Given text >>
Take the ribs and marinate them in a mixture of lime juice, liquid smoke and water for around 1 hour but not longer than 8. Remove from the marinade and liberally rub with your favorite BBQ rub. Then on a sheet pan with a minimun of a 1" lip place, bone side down, as many racks as you can without them overlaping each other. Add 1 cup of water or just enough to coat the bottom of the pan but not submerse the ribs. Cover with plastic wrap or parchment sheet and than tightly with foil. Place in a 225 deg oven for 2 or 2-1/2 hours. Remove from oven , vent tray but do not remove foil completely. After 20 min refrigerate or throw on a hot grill. sear and sauce as you would normally. Serve and enjoy.


----------



## grumio (Apr 16, 2006)

Is this really a language thang? _Boiling _ seems to inspire nothing but contempt. _Braising_, though... hey, cool. (& I am aware that braising & boiling are not the same thing).


----------



## mastercook (Oct 22, 2007)

bluedodz... No matter what anyone tells you, boiling ribs is just being lazy and uninformed. But it does say a lot about the trade today, untrained help and poor management. They will serve anything, good or bad, its all the bottom line. I have been smoking ribs and everything else I can get my hands on for years. Just love the food.


----------



## allie (Jul 21, 2006)

I've never been a big rib person. I really think boiled ribs would turn me completely off. We have a smoker and use that for the infrequent occasion when ribs are called for. I could see doing them in the oven as a last resort but the thought of boiling them is so unappealing to me!

Dataset section >>
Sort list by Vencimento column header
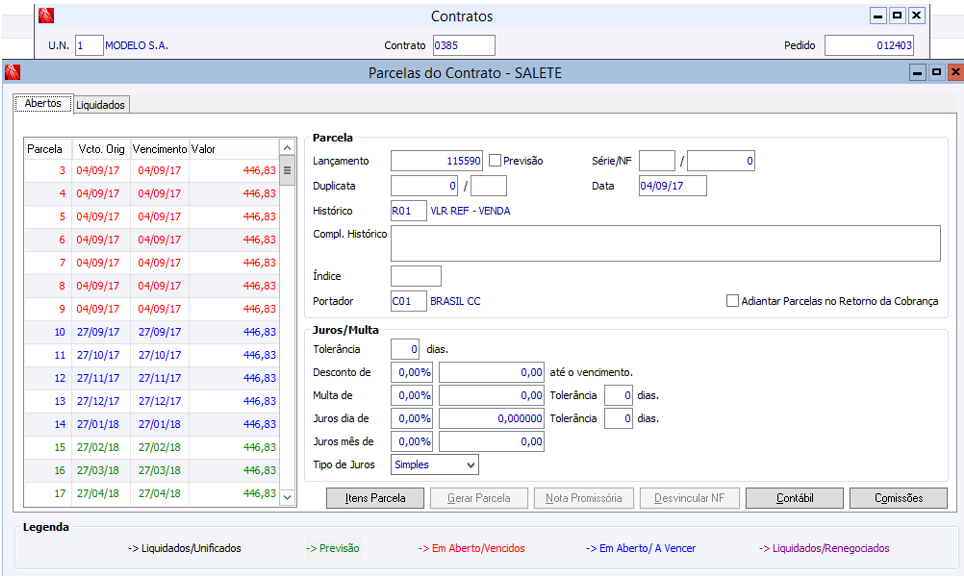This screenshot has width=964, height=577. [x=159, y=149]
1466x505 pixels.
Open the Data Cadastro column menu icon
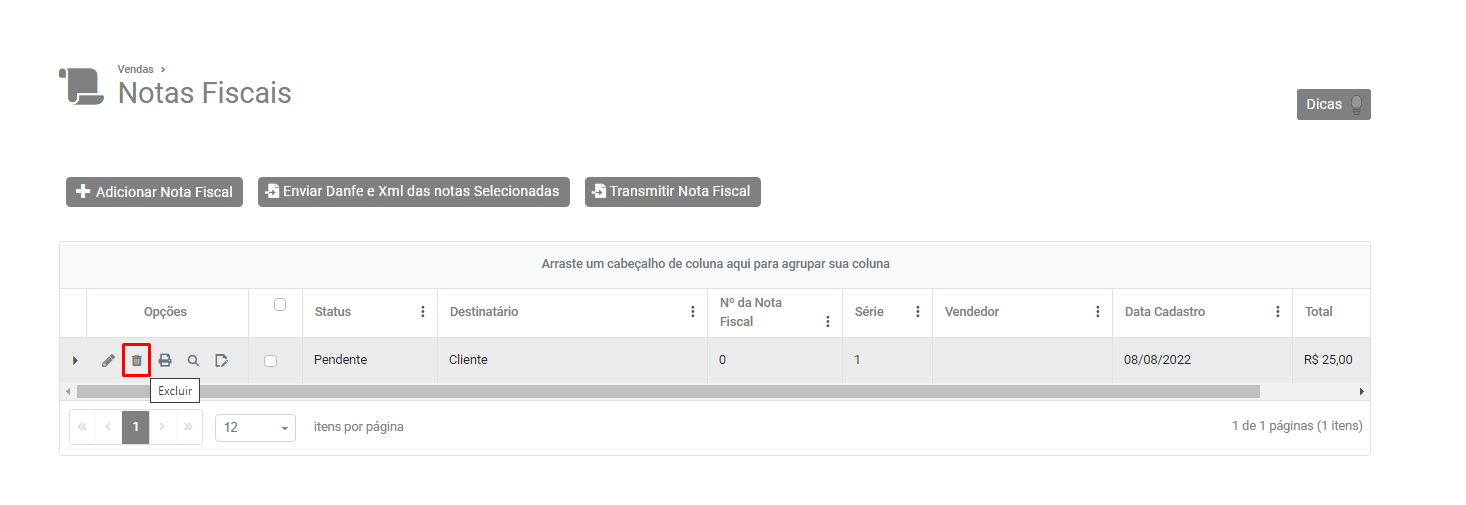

What this exercise asks >>
A) Using the forum thread on ribs, decide for each statement whether the thread agrees with it: (i) the ribs should not marinate longer than 8 hours, (ii) the ribs go into a 250-degree oven, (iii) allie has a smoker. Answer yes or no for each, and quote the exact words from the thread that settle it.
B) Reproduce the passage of the forum thread on ribs starting at "Is this really" and ending at "(Oct 22, 2007)".

Worked solutions >>
A)
(i) Yes: "marinate them in a mixture of lime juice, liquid smoke and water for around 1 hour but not longer than 8"
(ii) No: "Place in a 225 deg oven for 2 or 2-1/2 hours."
(iii) Yes: "We have a smoker and use that for the infrequent occasion when ribs are called for."

B)
Is this really a language thang? _Boiling _ seems to inspire nothing but contempt. _Braising_, though... hey, cool. (& I am aware that braising & boiling are not the same thing).


----------



## mastercook (Oct 22, 2007)